Tous les pays ont un fond de sexisme. Dès le plus jeune âge, on enferme les sexes dans des rôles préétablis. Ces représentations ont justifié pendant des années qu'on n'accorde pas le droit de vote aux femmes. Aujourd'hui, on continue à réduire le champ des possibles pour les filles. Elles réussissent mieux à l'école que les garçons : pourtant la moitié des femmes actives est concentrée dans 12 familles professionnelles sur 87. Nous avons connu par le passé deux générations de droits des femmes. Après la seconde guerre mondiale, les discriminations ont été retirées des lois. Dans les années 1970, des droits spécifiques leur ont été accordés, comme la contraception et l'IVG. Nous sommes maintenant à une troisième étape. Pour obtenir l'égalité, il faut agir sur les mentalités.

Comment ?

En premier lieu à l'école. Un module de formation à l'égalité et à la déconstruction des stéréotypes sera obligatoire dans les futures écoles supérieures du professorat, et dans la formation des autres personnels de l'éducation. Les enseignants pensent de bonne foi qu'ils se comportent de la même façon avec les deux sexes, mais toutes les études montrent qu'ils créent plus d'interactions avec les garçons, développant chez eux davantage que chez les filles des qualités précieuses dans le monde du travail. Pour les élèves, un apprentissage de l'égalité sera mis en place de la fin de la maternelle à la fin du primaire. Il sera expérimenté dans cinq académies en 2013, puis généralisé en 2014. Enfin, l'éducation à la sexualité deviendra effective: il ne s'agit pas de parler de pratiques, mais d'apprendre l'égale dignité et le respect entre les sexes.

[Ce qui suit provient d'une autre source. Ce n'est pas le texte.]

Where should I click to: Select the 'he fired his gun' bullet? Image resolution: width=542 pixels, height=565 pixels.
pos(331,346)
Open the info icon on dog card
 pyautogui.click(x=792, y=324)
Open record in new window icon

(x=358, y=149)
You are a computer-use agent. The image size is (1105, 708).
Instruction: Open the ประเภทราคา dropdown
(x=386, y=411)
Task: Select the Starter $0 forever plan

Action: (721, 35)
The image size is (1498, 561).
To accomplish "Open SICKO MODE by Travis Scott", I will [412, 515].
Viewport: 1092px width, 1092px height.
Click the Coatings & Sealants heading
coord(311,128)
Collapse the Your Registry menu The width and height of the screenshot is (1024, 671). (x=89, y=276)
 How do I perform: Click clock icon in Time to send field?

Quelle conclusion tirez-vous de votre récent voyage en Suède concernant la lutte contre la prostitution ?

Dans ce pays où les clients sont pénalisés, la prostitution a baissé de moitié en douze ans. On parle souvent d'un transfert de l'activité sur Internet, mais sur Internet aussi les clients sont pénalisés. Le plus intéressant, c'est l'impact sur les comportements. L'achat de services sexuels n'est plus considéré comme un acte banal dans ce pays.

En France, un groupe de travail parlementaire a été créé. Il fera un tour de France, à la rencontre des associations, des habitants, des personnes prostituées, pour échanger sur la meilleure politique possible. Je ne sais pas si nous déboucherons sur un projet ou une proposition de loi, et je ne connais pas son contenu à ce stade. Nous sommes allés en Suède, mais nous irons aussi en Grande-Bretagne, qui a choisi une troisième voie très complexe, la pénalisation des clients de prostituées "sous contrainte". Nous irons également aux Pays-Bas et en Allemagne.

Réaffirmez-vous votre objectif de départ, à savoir la disparition de la prostitution ?

C'est une caricature. Mon propos est abolitionniste. En résumé, la prostitution est une violence faite aux femmes et il faut la faire reculer. Evidemment, elle ne va pas disparaître totalement. Mais les politiques publiques sont là pour construire un projet de société. Je réaffirme que l'achat de services sexuels systématisé est incompatible avec l'égalité entre les sexes.

Quand les entreprises qui ne respectent pas la loi sur l'égalité salariale paieront-elles des pénalités ?

Sur les 27 % d'écart de salaire entre hommes et femmes, un tiers l'est à travail égal [le reste s'explique par des différences dans les carrières]. Un nouveau décret paraîtra dans les prochains jours afin de faire enfin appliquer la loi. Nous passons d'un contrôle aléatoire des inspecteurs du travail sur place à un contrôle systématique sur pièce. Les entreprises devront envoyer aux directions régionales du travail leur plan pour l'égalité, qui seront examinés systématiquement. Si elles ne se mettent pas en conformité, elles paieront les pénalités, jusqu'à 1 % de la masse salariale.